Take your spacesuit, for example. In Starfield, it’s equipped automatically. If you want to make it disappear while you’re at an oxygen-rich indoor spaceport, you can press a button in one of the menus to render it invisible. That’s what I’ve chosen to do, since my character fits in better with the game’s NPCs by wearing her space trucker flannel rather than a full helmet and suit — but changing from my flannel back into my spacesuit happens automatically and instantly whenever I get to an airlock. The only thing that does take time is the loading screen while an airlock door opens.

Vasco the robot and the player character, wearing red flannel and sporting a blond mullet, walk together through New Atlantis, a city on the planet Jemison in Starfield Image: Bethesda Game Studios/Bethesda Softworks via Polygon

Was it annoying to have to press a button to re-equip my spacesuit and helmet every time I left my ship in Outer Wilds? Yes, it was. But it was annoying in a way that I ultimately found rewarding. The experience of having to remember to put on my suit served to reinforce the hostility of the planets I explored. I had to go out of my way, every time, to protect myself — or else I’d open the airlock and asphyxiate. I made that mistake a handful of times early on in Outer Wilds, and the sense of panic it inspired — as well as that game’s emphasis on refilling your oxygen tank, preventing you from exploring too far from your ship, lest you die — lent significant excitement and danger to the experience of exploring.

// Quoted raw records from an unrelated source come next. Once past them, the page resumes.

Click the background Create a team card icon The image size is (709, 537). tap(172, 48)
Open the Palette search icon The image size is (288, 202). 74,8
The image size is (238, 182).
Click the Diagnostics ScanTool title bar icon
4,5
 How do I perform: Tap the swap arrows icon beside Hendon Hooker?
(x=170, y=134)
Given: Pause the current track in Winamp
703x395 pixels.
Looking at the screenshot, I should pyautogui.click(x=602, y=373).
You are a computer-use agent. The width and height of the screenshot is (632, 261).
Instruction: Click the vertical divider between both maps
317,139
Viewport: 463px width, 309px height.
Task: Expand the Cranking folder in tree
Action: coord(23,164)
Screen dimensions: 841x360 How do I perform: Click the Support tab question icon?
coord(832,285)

Then there’s the matter of fuel. In Starfield, spaceship fuel is infinite, and the only limitation on traveling is how far you can go. Outer Wilds’ ship had infinite fuel, but no fast travel; you had to fly the distances and land on planets manually, which made sense in a smaller-scale game with only a few planets. But also, in Outer Wilds, you had to refill your oxygen tank and jetpack fuel, whereas Starfield’s oxygen tank and jetpack fuel are regenerative. Yet another example of a mechanic being sanded down into something approaching superfluous.

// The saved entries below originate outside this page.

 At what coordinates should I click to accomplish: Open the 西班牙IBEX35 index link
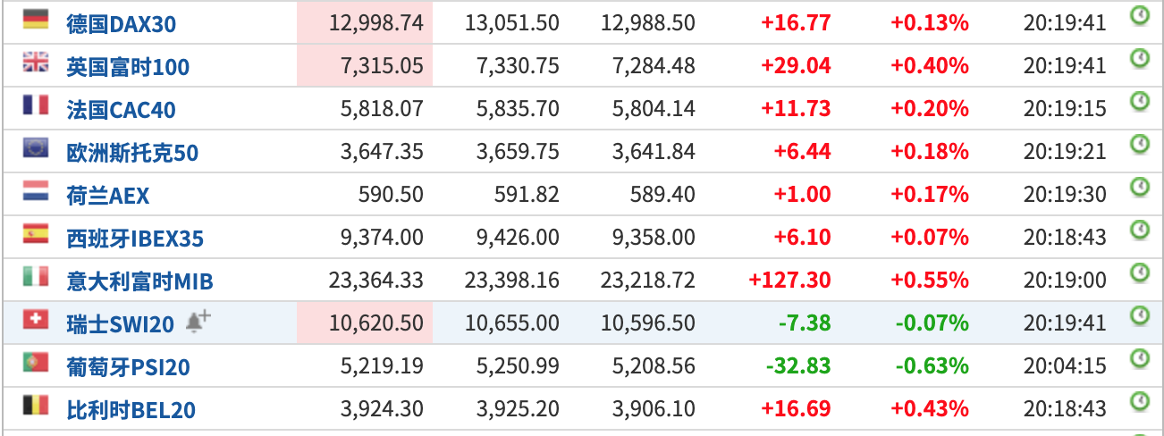click(135, 239)
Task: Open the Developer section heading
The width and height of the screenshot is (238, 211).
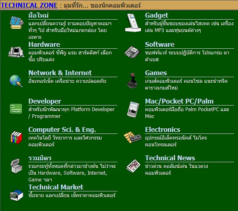Action: click(45, 101)
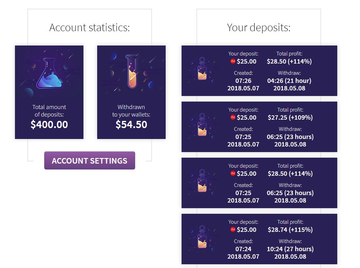Click the Account statistics heading
The image size is (360, 268).
90,27
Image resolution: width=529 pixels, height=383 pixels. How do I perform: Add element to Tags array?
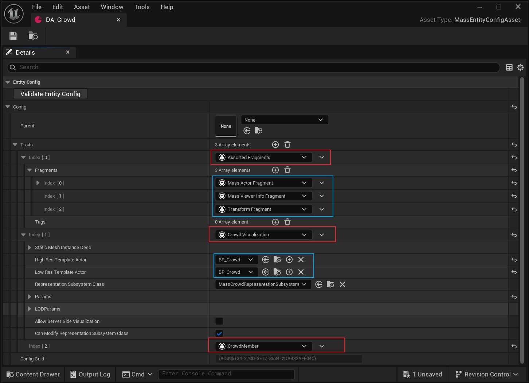[x=275, y=222]
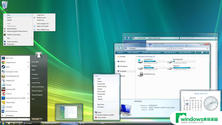The image size is (222, 125).
Task: Select Big Picture in Steam jump list
Action: [101, 105]
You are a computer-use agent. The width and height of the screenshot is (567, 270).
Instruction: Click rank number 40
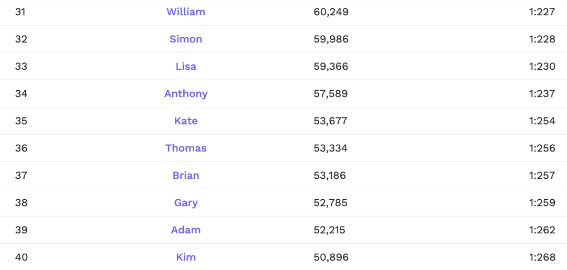[21, 257]
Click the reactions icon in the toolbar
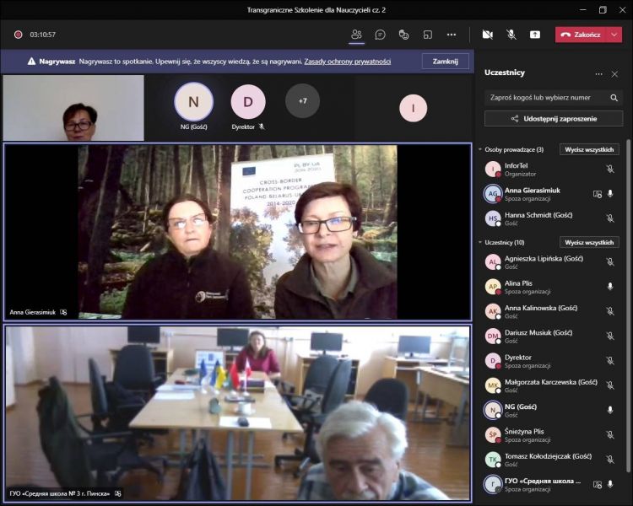 click(404, 35)
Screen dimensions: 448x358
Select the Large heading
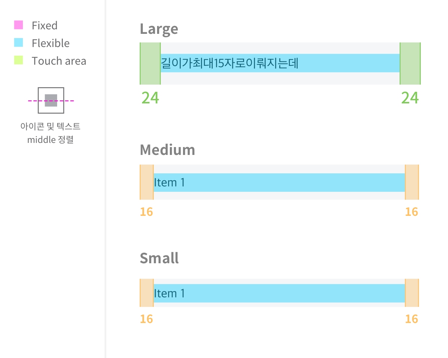tap(159, 29)
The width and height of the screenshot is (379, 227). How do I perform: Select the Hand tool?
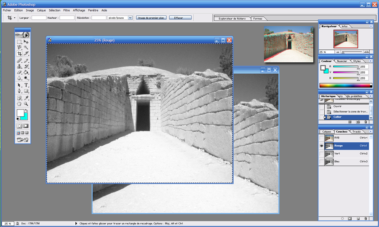pyautogui.click(x=19, y=104)
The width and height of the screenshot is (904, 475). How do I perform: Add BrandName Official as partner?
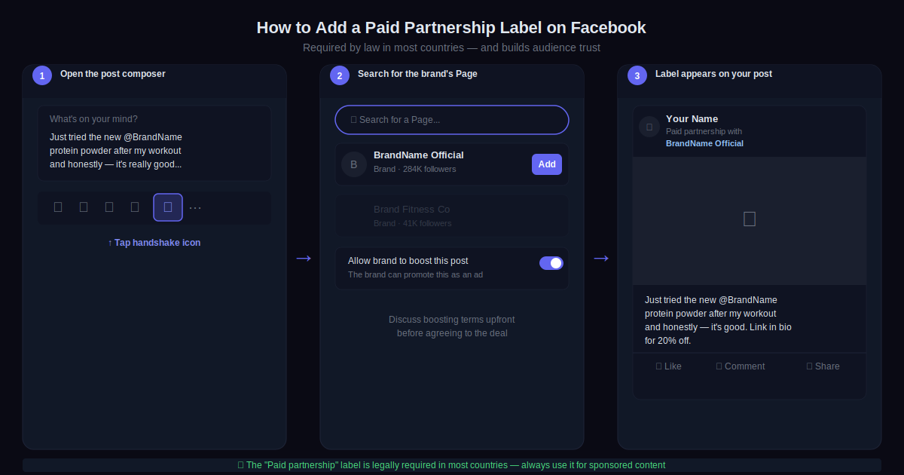click(x=547, y=164)
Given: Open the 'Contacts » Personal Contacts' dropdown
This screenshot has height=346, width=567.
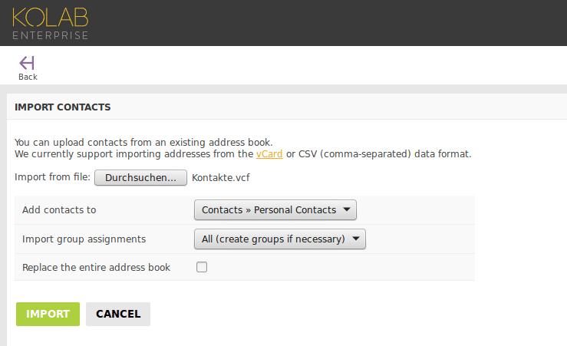Looking at the screenshot, I should pyautogui.click(x=275, y=209).
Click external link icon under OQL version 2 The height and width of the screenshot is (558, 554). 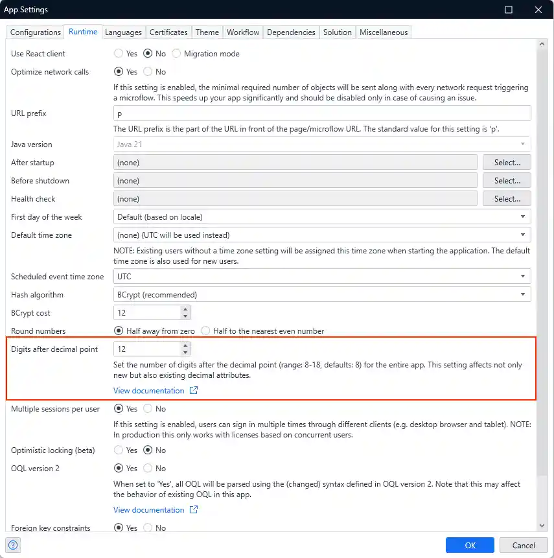tap(193, 510)
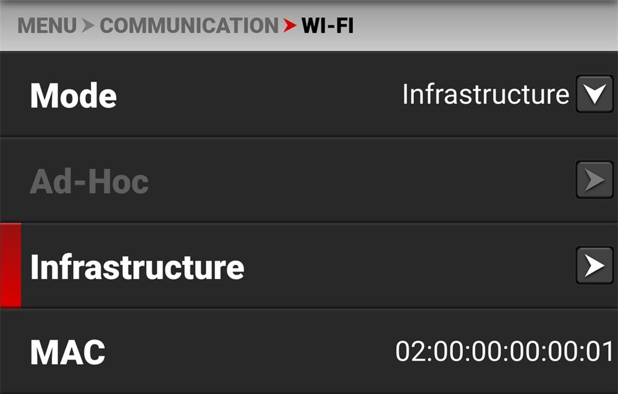Click blank space between MAC and address

click(247, 351)
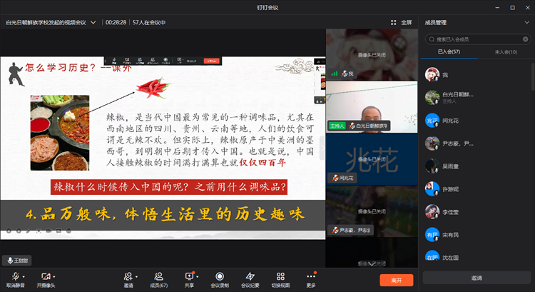Click 切换视图 switch view icon
This screenshot has width=535, height=292.
click(280, 276)
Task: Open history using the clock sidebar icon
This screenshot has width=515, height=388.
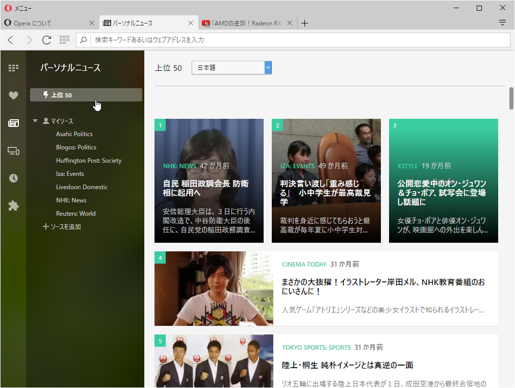Action: (13, 178)
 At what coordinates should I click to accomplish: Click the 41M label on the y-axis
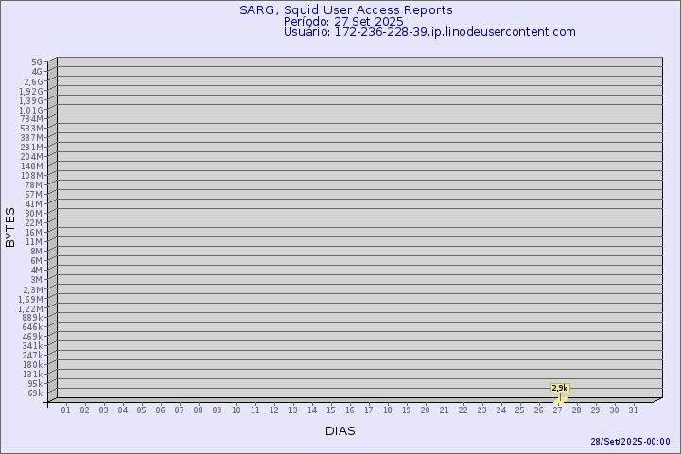coord(34,204)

But hey, Starfield isn’t about hardscrabble survival, it’s about exploration, right? Take Metroid as an example, then, since Samus Aran gets infinite oxygen and ammo, as well as plentiful missiles. In order to add friction, though, Metroid makes traversal itself difficult; fast travel is almost never an option, so backtracking and paying careful attention to your surroundings become imperative. In older Metroid games, having to keep track of the location of every save point in enemy-laden environments can add a level of exciting stress that’s tantamount to the best of the Dark Souls series — even with infinite ammo at your fingertips.

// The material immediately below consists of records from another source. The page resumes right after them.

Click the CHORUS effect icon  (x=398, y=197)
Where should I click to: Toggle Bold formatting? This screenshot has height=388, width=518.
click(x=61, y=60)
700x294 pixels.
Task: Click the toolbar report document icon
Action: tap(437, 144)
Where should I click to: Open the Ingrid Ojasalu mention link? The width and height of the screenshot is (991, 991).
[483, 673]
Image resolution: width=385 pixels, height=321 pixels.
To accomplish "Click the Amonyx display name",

In first-person perspective, Samus fires on an ice-covered boss in Metroid Prime Remastered Image: Retro Studios/Nintendo

What I’m saying is, small frustrations can actually make a video game thrilling, as counterintuitive as that may sound. I don’t want my Starfield spacesuit to be constantly running out of oxygen, nor do I want to asphyxiate because I accidentally fired my weapon at a window. But because I don’t want those things, they should actually happen at some point — or at least I should feel like they could happen, if I’m not careful. The inclusion of inconvenient and even outright dangerous elements makes sci-fi stories about space travel far more exciting. I mean, hell, I had to stop watching For All Mankind because I got so stressed out after the characters brought guns to the moon and shattered the windows of one of their few oxygen-rich outposts. It should feel scary to fire a gun in space! Air is precious out there!

The only points of friction I’ve experienced in Starfield are that I don’t ever seem to have enough digipicks or ammo, and I have to keep an eye on my health bar and my weight limit for carrying items. But here’s the thing about those points of friction: None of them have anything to do with space travel. So why is Starfield even about space travel, given how much of a triviality space travel apparently is when you play the game?

Starfield characters will ask you to visit another planet as though it’s a simple matter of, well, hitting a button. And in Starfield, they’re right. Forgot something on the other side of the galaxy? The worst part of retrieving it will be watching several seconds of loading screens. And that just isn’t a form of friction that I find particularly satisfying.